## Exercise description
Gather all lines in the data that hold the string "computer".

*** Data records ***

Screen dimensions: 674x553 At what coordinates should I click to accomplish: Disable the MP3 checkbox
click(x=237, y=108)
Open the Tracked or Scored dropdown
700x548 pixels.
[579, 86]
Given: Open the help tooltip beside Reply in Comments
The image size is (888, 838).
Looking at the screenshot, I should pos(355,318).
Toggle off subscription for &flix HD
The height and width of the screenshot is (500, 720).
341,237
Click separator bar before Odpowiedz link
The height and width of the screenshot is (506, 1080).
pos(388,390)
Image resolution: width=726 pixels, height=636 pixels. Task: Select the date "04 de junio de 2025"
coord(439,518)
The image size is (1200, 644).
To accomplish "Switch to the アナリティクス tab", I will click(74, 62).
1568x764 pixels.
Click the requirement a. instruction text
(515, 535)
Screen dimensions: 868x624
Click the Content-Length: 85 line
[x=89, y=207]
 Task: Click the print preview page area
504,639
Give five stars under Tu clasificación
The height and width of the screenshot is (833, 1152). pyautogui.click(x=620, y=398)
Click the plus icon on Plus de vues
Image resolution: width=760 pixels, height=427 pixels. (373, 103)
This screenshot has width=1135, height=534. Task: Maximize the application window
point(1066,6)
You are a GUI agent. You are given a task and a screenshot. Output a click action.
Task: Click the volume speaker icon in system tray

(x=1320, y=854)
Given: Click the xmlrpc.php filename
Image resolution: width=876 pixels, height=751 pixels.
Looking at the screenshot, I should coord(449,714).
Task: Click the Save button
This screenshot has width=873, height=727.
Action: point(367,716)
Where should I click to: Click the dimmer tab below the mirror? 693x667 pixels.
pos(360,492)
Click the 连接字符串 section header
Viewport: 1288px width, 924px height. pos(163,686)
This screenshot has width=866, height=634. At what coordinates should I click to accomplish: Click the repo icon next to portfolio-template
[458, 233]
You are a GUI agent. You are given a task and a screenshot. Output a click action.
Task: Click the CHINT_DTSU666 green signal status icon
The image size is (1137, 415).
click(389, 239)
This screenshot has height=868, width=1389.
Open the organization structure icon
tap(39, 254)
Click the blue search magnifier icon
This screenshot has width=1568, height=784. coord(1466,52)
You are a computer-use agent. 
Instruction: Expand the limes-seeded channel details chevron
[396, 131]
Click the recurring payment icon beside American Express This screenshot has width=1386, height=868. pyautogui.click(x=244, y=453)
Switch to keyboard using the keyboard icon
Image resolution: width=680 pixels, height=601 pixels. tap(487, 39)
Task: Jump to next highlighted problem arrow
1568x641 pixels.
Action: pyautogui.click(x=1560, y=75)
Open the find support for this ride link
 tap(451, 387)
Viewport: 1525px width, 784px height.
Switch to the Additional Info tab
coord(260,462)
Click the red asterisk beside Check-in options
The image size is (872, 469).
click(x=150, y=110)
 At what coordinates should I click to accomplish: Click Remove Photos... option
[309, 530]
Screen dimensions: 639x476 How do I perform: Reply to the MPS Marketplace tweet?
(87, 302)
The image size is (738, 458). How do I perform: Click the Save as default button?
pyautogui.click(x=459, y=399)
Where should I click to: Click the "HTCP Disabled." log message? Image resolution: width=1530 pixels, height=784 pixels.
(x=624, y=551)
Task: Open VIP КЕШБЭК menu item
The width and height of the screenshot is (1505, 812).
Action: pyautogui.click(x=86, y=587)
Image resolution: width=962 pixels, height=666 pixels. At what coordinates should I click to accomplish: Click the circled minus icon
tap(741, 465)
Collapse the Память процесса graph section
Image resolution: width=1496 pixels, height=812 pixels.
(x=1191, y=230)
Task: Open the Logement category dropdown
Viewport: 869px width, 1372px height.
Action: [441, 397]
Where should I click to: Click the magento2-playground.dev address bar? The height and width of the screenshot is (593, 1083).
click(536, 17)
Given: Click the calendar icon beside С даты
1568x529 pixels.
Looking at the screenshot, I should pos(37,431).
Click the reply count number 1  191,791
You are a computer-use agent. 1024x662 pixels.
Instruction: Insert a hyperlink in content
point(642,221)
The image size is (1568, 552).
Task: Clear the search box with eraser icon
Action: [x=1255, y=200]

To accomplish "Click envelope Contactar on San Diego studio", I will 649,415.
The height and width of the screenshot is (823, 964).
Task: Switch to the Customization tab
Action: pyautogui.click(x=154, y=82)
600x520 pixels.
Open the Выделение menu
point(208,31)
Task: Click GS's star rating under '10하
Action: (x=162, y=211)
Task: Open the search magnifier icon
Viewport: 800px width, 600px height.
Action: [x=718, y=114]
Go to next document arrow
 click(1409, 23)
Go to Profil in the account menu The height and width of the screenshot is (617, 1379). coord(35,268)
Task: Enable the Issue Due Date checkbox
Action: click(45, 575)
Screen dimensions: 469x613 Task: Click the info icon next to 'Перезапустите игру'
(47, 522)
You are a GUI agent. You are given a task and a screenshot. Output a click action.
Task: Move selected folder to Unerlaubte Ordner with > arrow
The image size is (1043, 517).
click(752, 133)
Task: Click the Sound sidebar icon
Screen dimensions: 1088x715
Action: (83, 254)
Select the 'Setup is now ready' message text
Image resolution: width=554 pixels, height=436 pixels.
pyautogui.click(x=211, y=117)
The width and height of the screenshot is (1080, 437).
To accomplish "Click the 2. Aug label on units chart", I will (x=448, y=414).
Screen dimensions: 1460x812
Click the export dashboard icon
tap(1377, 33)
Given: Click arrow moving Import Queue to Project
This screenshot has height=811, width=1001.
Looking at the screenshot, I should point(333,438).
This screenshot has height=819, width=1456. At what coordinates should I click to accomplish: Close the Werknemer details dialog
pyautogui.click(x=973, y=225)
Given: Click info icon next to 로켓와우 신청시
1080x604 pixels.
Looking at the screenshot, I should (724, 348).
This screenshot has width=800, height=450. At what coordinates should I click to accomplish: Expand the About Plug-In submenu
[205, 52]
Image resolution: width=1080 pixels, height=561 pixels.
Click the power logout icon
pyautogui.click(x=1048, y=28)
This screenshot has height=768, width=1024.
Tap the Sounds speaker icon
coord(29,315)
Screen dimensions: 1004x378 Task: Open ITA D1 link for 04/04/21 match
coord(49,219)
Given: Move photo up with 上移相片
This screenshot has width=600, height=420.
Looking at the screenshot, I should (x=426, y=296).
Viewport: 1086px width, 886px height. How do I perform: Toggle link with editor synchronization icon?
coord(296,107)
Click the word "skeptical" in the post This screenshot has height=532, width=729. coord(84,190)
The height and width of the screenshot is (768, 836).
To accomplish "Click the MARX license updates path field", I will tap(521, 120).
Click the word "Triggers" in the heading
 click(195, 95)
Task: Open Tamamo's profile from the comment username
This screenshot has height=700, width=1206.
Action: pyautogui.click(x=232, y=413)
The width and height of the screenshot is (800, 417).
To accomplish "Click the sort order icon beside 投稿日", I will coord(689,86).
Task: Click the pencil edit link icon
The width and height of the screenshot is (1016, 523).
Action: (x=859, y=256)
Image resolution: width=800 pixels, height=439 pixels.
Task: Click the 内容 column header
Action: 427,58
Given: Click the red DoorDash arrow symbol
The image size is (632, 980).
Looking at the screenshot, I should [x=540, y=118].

*** End of Data records ***

## Answer area
You are a computer-use agent. 
You are a computer-use agent. 1024x662 pixels.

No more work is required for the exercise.